(Beginning of INFORMATION SUPPLIED)
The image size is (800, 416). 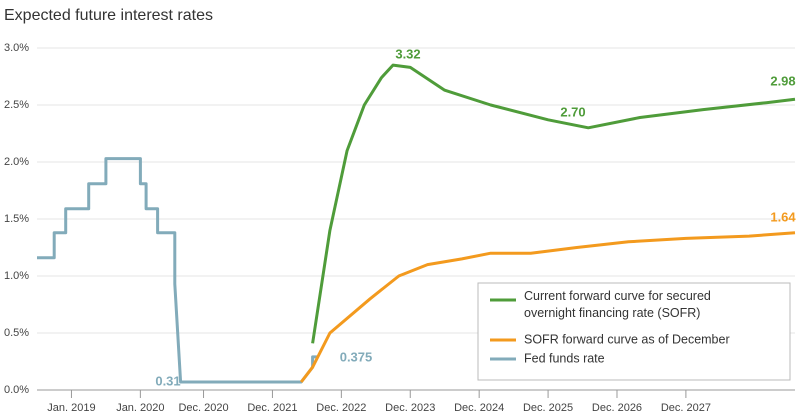 I want to click on legend-label: Fed funds rate, so click(x=564, y=358).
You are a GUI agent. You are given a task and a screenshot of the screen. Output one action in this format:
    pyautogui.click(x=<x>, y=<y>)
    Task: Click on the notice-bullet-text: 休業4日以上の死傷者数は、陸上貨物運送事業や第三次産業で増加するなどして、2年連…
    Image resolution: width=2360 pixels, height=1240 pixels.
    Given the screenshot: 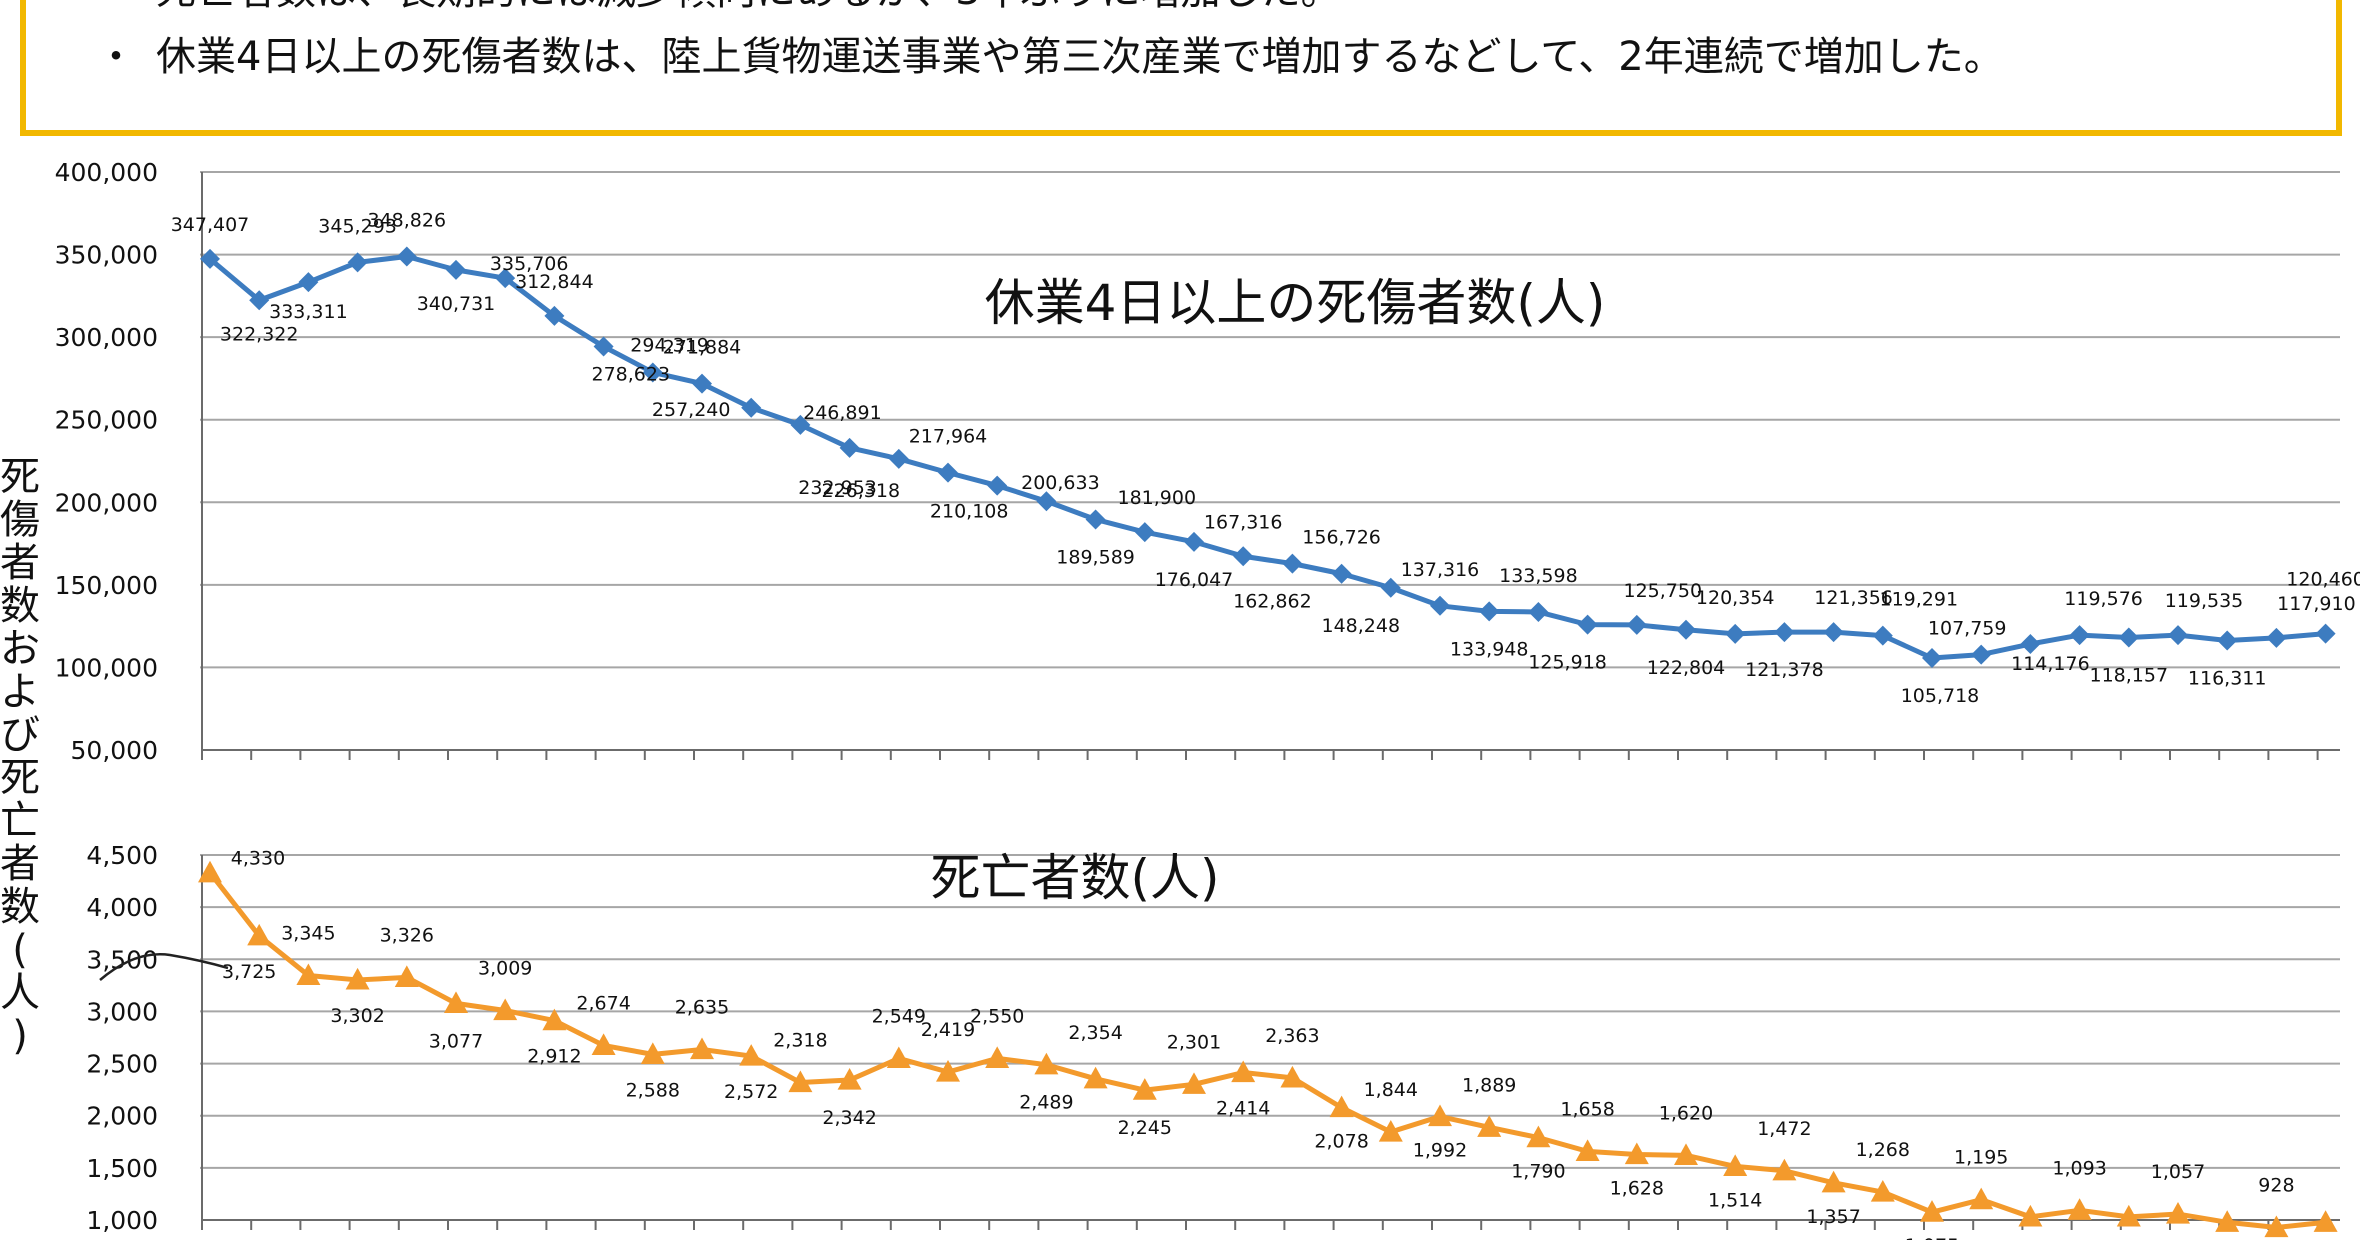 What is the action you would take?
    pyautogui.click(x=1080, y=57)
    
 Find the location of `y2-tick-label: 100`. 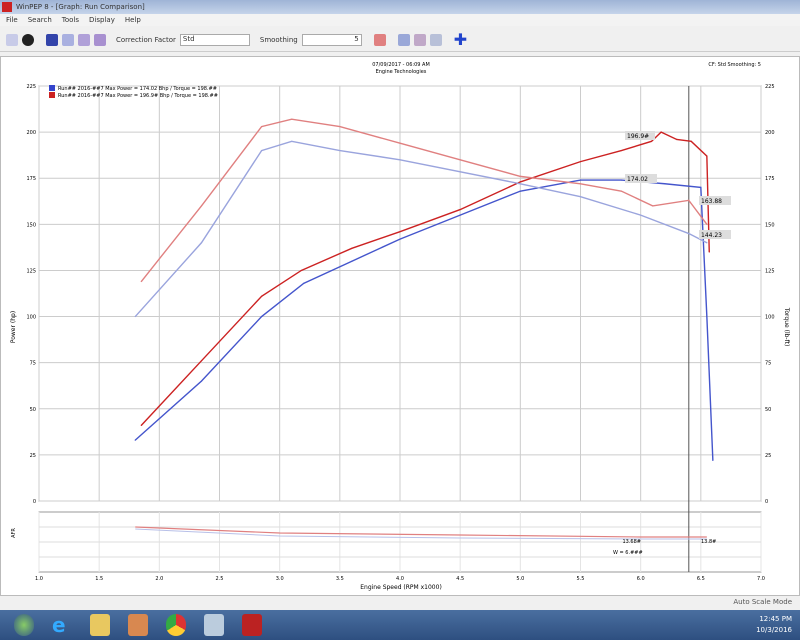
(End of INFORMATION SUPPLIED)
WORK TASK: Rewrite the lines of the material from the one containing "You are a GUI" through the one containing "Image resolution: width=2360", inclusive, as a numbered list, omitting any blank lines.

RESPONSE TO THIS TASK:
1. You are a GUI agent. You are given a task and a screenshot of the screen. Output one action in this format:
2.     pyautogui.click(x=<x>, y=<y>)
3.     Task: Click on the notice-bullet-text: 休業4日以上の死傷者数は、陸上貨物運送事業や第三次産業で増加するなどして、2年連…
4.     Image resolution: width=2360 pixels, height=1240 pixels.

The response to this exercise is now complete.